**Written task:** Copy the records word for word, from the start of the records up to and including the line that contains "Action: [x=25, y=651]".
==*==
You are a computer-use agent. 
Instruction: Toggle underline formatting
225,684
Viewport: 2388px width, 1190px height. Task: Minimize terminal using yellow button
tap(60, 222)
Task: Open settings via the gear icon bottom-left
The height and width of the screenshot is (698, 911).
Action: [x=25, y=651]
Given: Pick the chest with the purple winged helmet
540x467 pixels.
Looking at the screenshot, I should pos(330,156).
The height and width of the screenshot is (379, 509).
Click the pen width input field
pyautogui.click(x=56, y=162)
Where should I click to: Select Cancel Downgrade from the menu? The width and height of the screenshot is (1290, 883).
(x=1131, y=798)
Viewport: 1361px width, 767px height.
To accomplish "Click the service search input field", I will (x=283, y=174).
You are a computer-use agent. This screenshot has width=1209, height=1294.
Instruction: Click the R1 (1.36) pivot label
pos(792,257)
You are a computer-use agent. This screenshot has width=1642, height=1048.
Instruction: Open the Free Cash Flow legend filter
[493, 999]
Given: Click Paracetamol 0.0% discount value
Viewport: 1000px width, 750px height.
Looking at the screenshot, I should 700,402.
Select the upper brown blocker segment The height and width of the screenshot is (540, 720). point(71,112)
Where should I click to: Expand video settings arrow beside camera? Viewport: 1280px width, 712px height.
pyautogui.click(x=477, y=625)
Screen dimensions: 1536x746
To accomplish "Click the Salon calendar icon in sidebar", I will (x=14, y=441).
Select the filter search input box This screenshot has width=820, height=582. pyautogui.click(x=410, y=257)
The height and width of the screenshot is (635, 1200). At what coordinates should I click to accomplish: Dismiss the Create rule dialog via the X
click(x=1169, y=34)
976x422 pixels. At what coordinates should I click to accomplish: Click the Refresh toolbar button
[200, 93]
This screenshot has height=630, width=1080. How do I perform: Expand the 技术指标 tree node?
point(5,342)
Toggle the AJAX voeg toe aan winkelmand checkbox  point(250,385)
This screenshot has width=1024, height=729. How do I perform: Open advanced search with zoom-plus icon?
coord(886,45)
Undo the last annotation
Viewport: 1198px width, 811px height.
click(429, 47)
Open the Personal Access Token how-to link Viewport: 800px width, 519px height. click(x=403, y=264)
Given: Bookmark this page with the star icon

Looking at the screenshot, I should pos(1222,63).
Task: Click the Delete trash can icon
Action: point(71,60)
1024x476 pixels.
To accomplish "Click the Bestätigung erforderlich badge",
==*==
**Finished exercise:**
You are a computer-use agent. 
Instruction: Toggle underline formatting
225,684
Viewport: 2388px width, 1190px height. Task: Minimize terminal using yellow button
tap(60, 222)
Task: Open settings via the gear icon bottom-left
The height and width of the screenshot is (698, 911).
Action: [x=25, y=651]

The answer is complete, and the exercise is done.